§ **INSTRUCTIONS**
**1)** Translate this sentence from the blog excerpt below into Spanish: "Still, it's in the Associated Newspapers cuttings file so it must be true, right?"
**2)** List every person named in the blog excerpt below.

What does this prove? Quite simply, that Eric Pickles isn't that bothered by facts - if it was in the Mail it must be true, so why bother checking something accuracy if it fits the "Common Sense War on Political Correctness" narrative you're pushing.

It would have been bad enough if the made-up "facts" had merely been pumped out by the Conservative Party press office - Eric's Winterval Tale first appeared in one of their press releases. However, two days later the same message was released by the civil servants in the Department for Communities & Local Government press office. Could they not be bothered to check the facts either, or does Pickles - who once claimed to keep a revolver in his desk drawer with which he planned to shoot any civil servant who told him something he didn't want to hear - so intimidate his staff that head of news Michael Winders is no longer concerned about accuracy provided Uncle Eric gets what he wants?

It seems that DCLG is THE department for made-up news right now - earlier this month Eric's deputy Grant Shapps claimed that Manchester City Council was spending £40,000 on a "Twitter Czar" who should be fired before any frontline council workers lost their jobs. The story was complete bollocks, sourced, of course, from the clippings file of the Daily Mail.

And Eric is also believed to have shelled out taxpayers' cash on legal advice after someone in his department - most likely one of his special advisers, Giles Kenningham and Sheridan Westlake - attempted to smear the name of the head of the Electoral Commission.

But don't expect Pickles to get in hot water over his department's lies and smears any time soon - as I said before, his rentaquote "common sense" approach chimes perfectly with the agenda of the Mail, Sun, Telegraph et al, so the mainstream media aren't exactly queuing up to point out his shortcomings.

Friday, 7 January 2011

Girl with a pearl earring (because the dog still hasn't eaten it)

Today's Metro brings us this great news of worldwide importance:



Blurgh. I can't imagine how much more of this kind of thing we're going to have to put up with between now and the end of April, but if editors want to put it in their papers that's up to them - although as the entire piece is based around speculation from a magazine editor rather than an actual source you have to question its news value.

However, the thing I have an issue with appears in the final three sentences:

"On Sunday, she will be hoping for better luck with her gifts. Last year, her pet cocker spaniel Otto ate a pair of pearl earrings given to her by Prince William. The antiques were recovered only when nature took its course."


But, as TabloidWatch pointed out when the Mail on Sunday first ran this "story" (on page one, no less), it's a load of crap (forgive the pun) as Kate Middleton doesn't have a pet dog.

Still, it's in the Associated Newspapers cuttings file so it must be true, right?

Tuesday, 4 January 2011

Winterval spotting (10 days late or 355 days early?)

§ **GIVEN MATERIAL**
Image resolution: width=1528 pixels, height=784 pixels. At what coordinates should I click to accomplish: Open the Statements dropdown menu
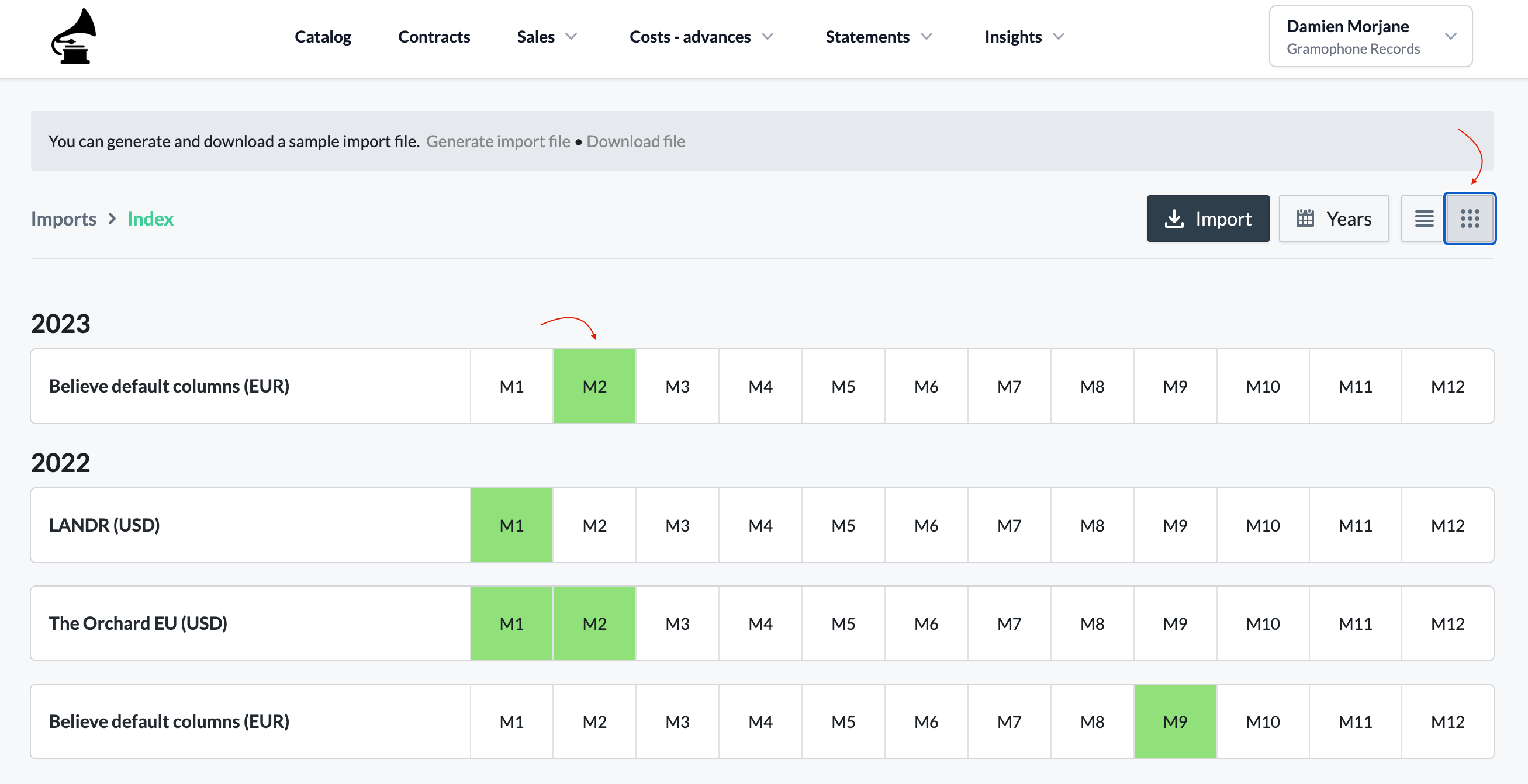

§ **EXPECTED RESULTS**
**1)** Aun así, está en el archivo de recortes de Associated Newspapers, así que tiene que ser verdad, ¿no?

**2)**
- Eric Pickles
- Michael Winders
- Grant Shapps
- Giles Kenningham
- Sheridan Westlake
- Kate Middleton
- Prince William